→ **RECORDS PROVIDED**:
* * * * *
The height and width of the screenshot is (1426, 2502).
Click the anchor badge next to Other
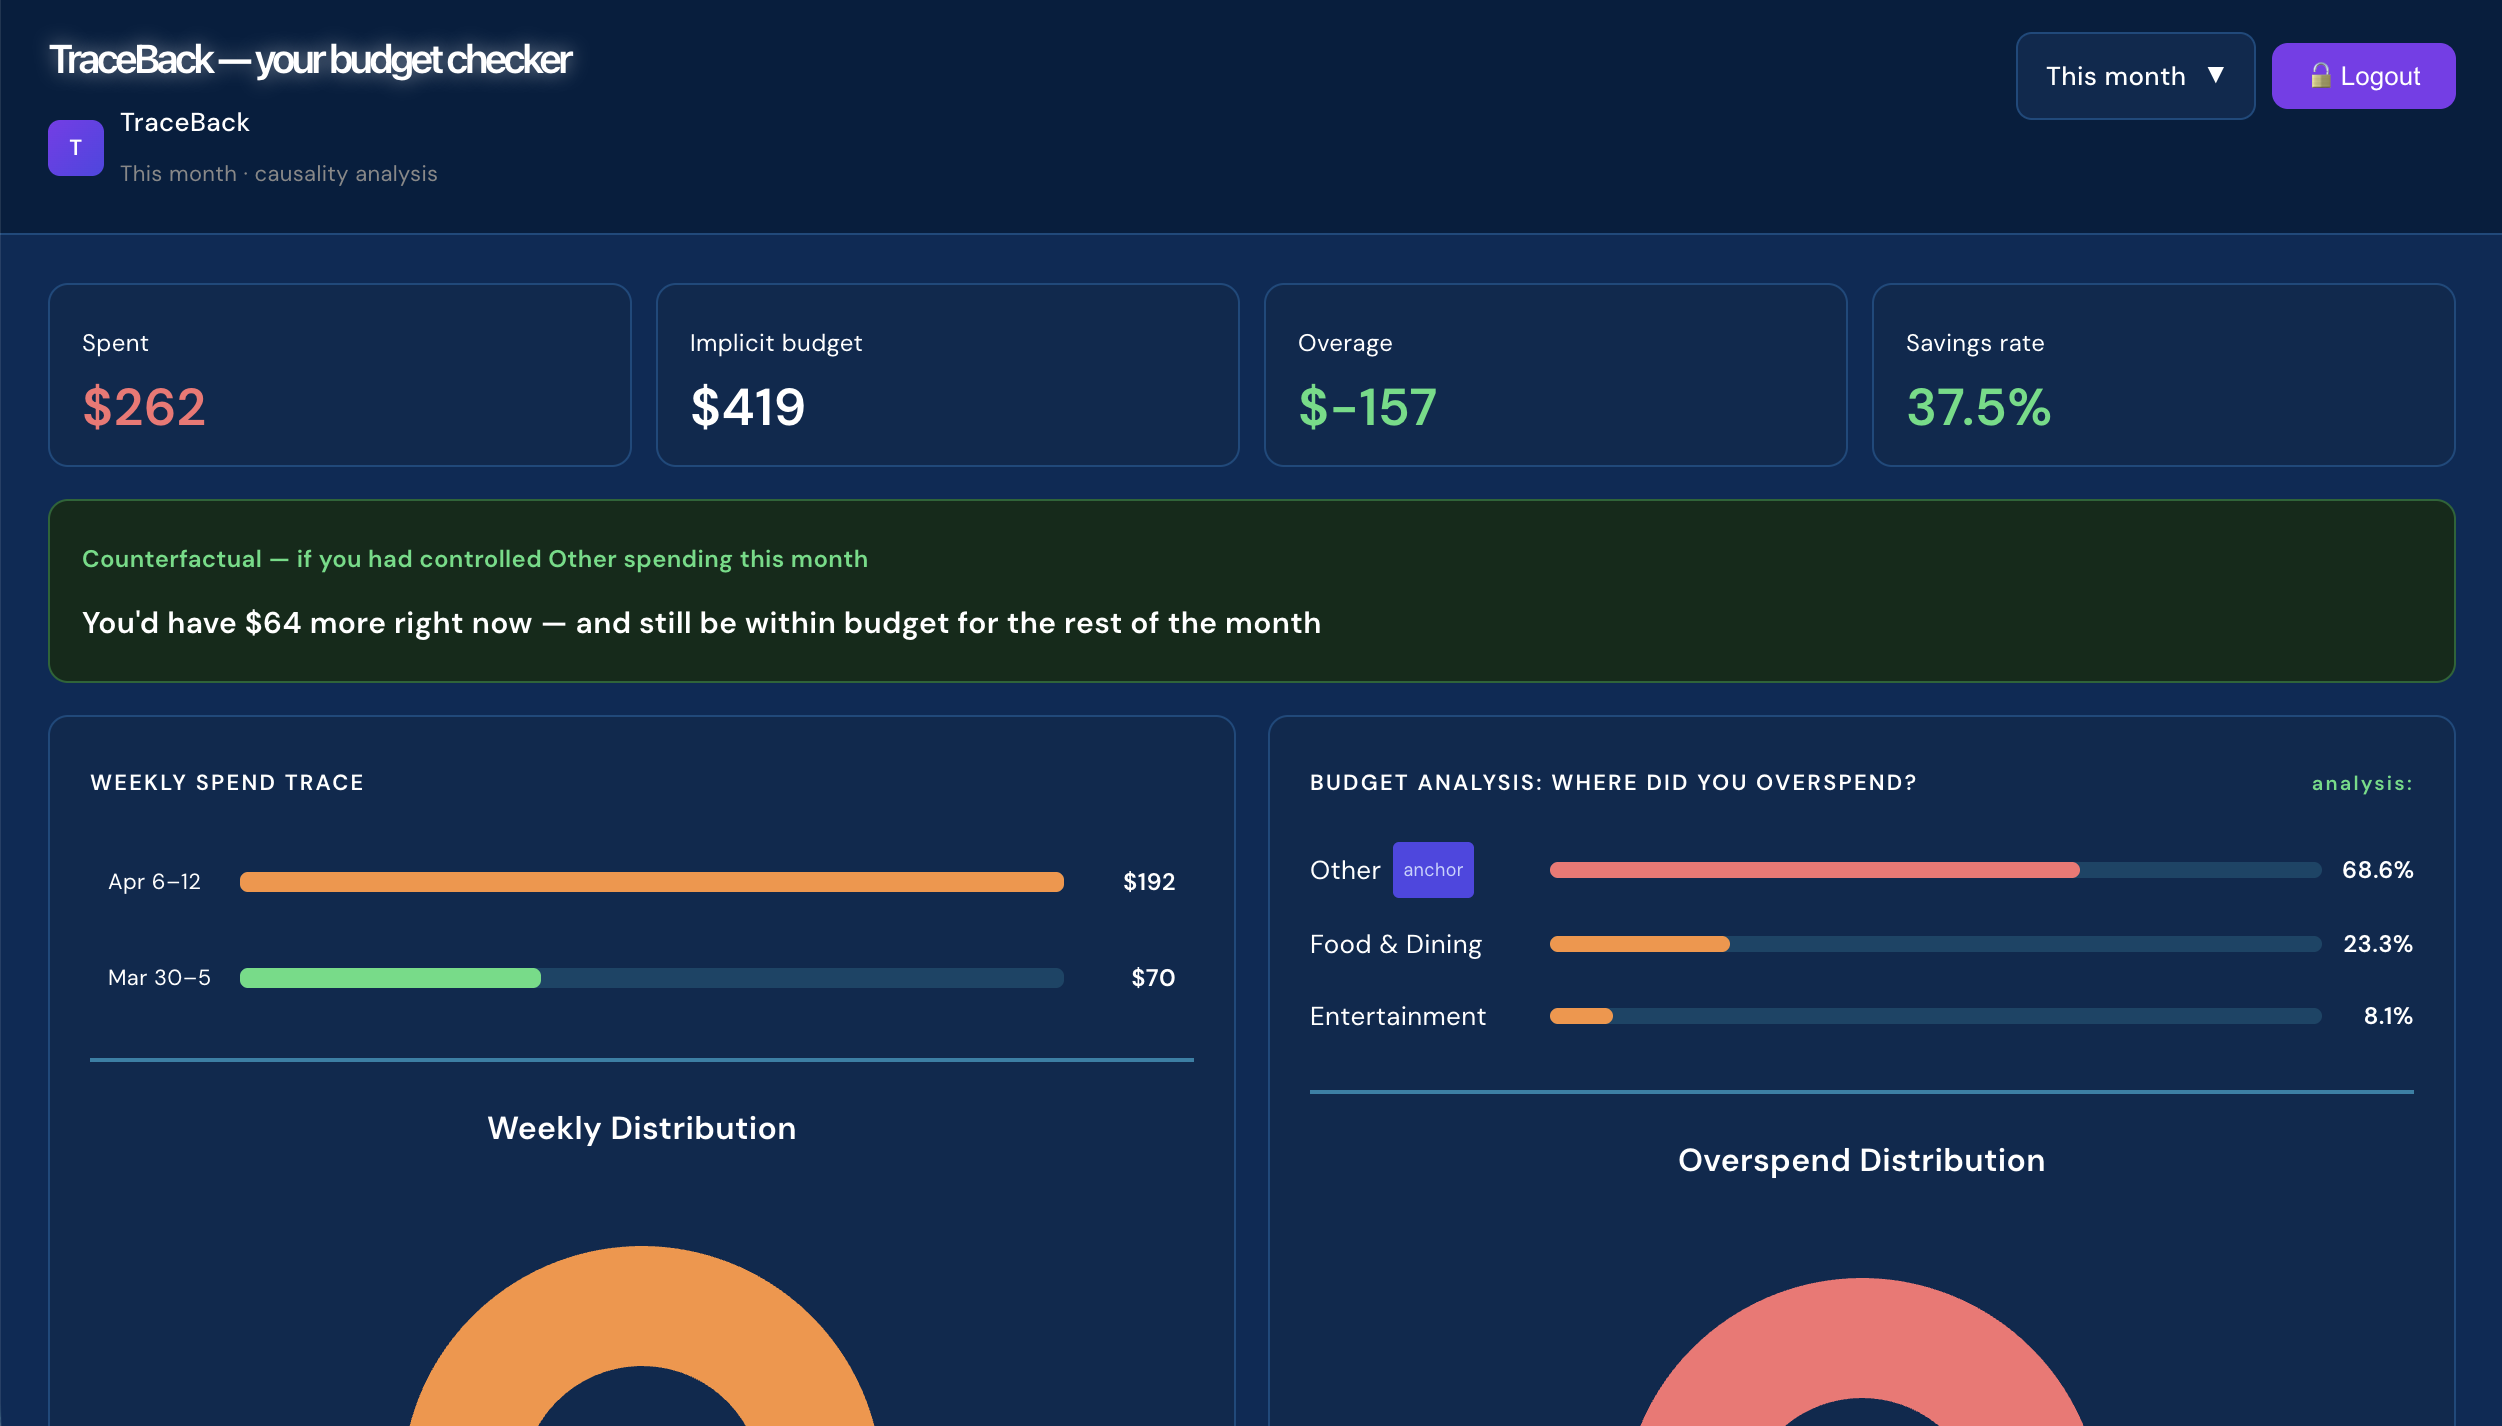pyautogui.click(x=1432, y=870)
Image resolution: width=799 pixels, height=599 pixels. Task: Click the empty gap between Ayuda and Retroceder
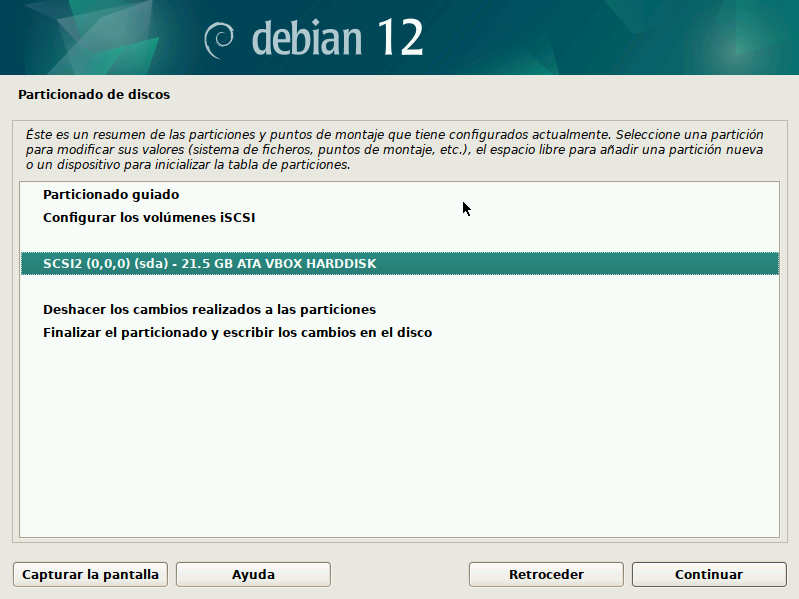point(400,574)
* * * * *
→ **AIM**:
Put the material above into a Markdown table with two columns, Row and Text. Number the rows, skip blank lines, and leave the pictures out.

→ **THE SOLUTION**:
| Row | Text |
|---|---|
| 1 | The height and width of the screenshot is (1426, 2502). |
| 2 | Click the anchor badge next to Other |
| 3 | pyautogui.click(x=1432, y=870) |
| 4 | Image resolution: width=799 pixels, height=599 pixels. Task: Click the empty gap between Ayuda and Retroceder |
| 5 | point(400,574) |